BLOG.PE-ELL.NET - Useless rambling...
BACK
:: 2009-09-04 18:48:04 ::

Speeding up Perl...

So due to size of our environment at work and trying to keep up with our traffic (top site is <100 on Alexa and other major sites are all <4000 one of which is ~600) we have to look at many ways to optimze code.  In some cases you have done a lot of make your code more effecient but you're still suffering because of the language engine.  Since we're currently using Perl 5.8.8 on a majority of our production servers it made sense to look farther into how Perl was operating.  Now this patch won't be overtly useful for a lot of people due to lack of traffic to their sites.

So basic issue is file system stats.  It seems that Perl really likes to stat things when trying to load a file.  First of all your default @INC has 5 sub versions of Perl in it (in this case you would get 5.8.8, 5.8.7, 5.8.6, 5.8.5, etc) for all of your paths.  So leaving our additional lib paths out of the equation you're base install will have ~32 include paths that it must stat through until it files the library that you're trying to load.

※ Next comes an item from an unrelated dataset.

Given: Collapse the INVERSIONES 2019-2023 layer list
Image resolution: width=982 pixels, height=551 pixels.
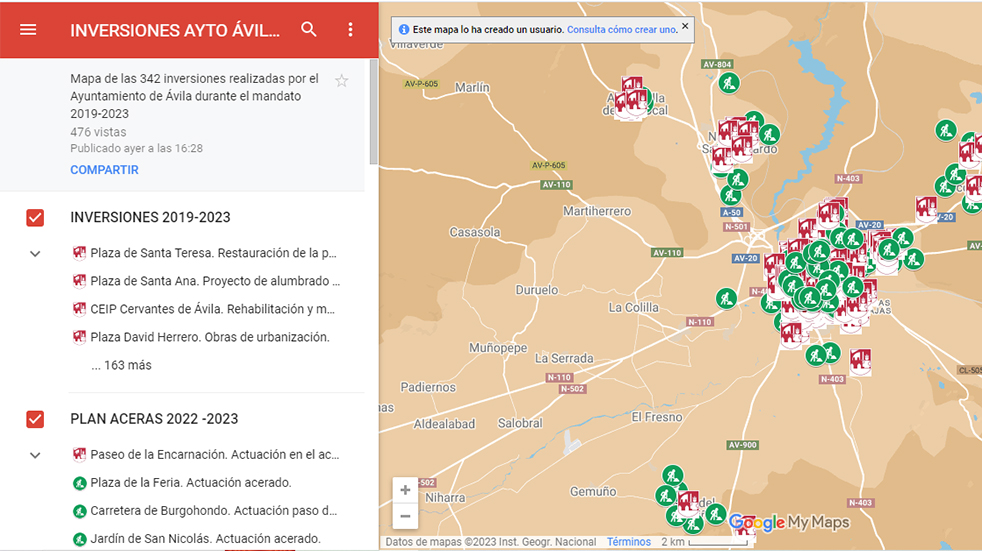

Now on top of that you also have this thing called a "pmc" file.  If you every strace Perl doing things you'll see those going by too.  Those are an old functionality for pre-compiled libraries that it would search for before loading the .pm file instead.   So in the examples I'll give basically what my inital @INC looked like:

    @INC:
    /usr/lib/perl5/site_perl/5.8.8/i386-linux-thread-multi
    /usr/lib/perl5/site_perl/5.8.8
    /usr/lib/perl5/site_perl/5.8.7/i386-linux-thread-multi
    /usr/lib/perl5/site_perl/5.8.7
    /usr/lib/perl5/site_perl/5.8.6/i386-linux-thread-multi
    /usr/lib/perl5/site_perl/5.8.6
    /usr/lib/perl5/site_perl/5.8.5/i386-linux-thread-multi
    /usr/lib/perl5/site_perl/5.8.5
    /usr/lib/perl5/site_perl/5.8.4/i386-linux-thread-multi
    /usr/lib/perl5/site_perl/5.8.4
    /usr/lib/perl5/site_perl
    /usr/lib/perl5/vendor_perl/5.8.8/i386-linux-thread-multi
    /usr/lib/perl5/vendor_perl/5.8.8
    /usr/lib/perl5/vendor_perl/5.8.7/i386-linux-thread-multi
    /usr/lib/perl5/vendor_perl/5.8.7
    /usr/lib/perl5/vendor_perl/5.8.6/i386-linux-thread-multi
    /usr/lib/perl5/vendor_perl/5.8.6
    /usr/lib/perl5/vendor_perl/5.8.5/i386-linux-thread-multi
    /usr/lib/perl5/vendor_perl/5.8.5
    /usr/lib/perl5/vendor_perl/5.8.4/i386-linux-thread-multi
    /usr/lib/perl5/vendor_perl/5.8.4
    /usr/lib/perl5/vendor_perl
    /usr/lib/perl5/5.8.8/i386-linux-thread-multi
    /usr/lib/perl5/5.8.8
    /usr/lib/perl5/5.8.7/i386-linux-thread-multi
    /usr/lib/perl5/5.8.7
    /usr/lib/perl5/5.8.6/i386-linux-thread-multi
    /usr/lib/perl5/5.8.6
    /usr/lib/perl5/5.8.5/i386-linux-thread-multi
    /usr/lib/perl5/5.8.5
    /usr/lib/perl5/5.8.4/i386-linux-thread-multi
    /usr/lib/perl5/5.8.4
    .

So say I wanted to use a library that was in /usr/lib/perl5/5.8.8/ like File::Path.  It would not only have to stat it's way down most of the tree it would also have to stat for for a "pmc" file first in each directory.  While this seems like potentially trivial because the linux file system is pretty good at caching data, if you have a lot of libraries to load it can add a decent amount of overhead (uncached means IO hit).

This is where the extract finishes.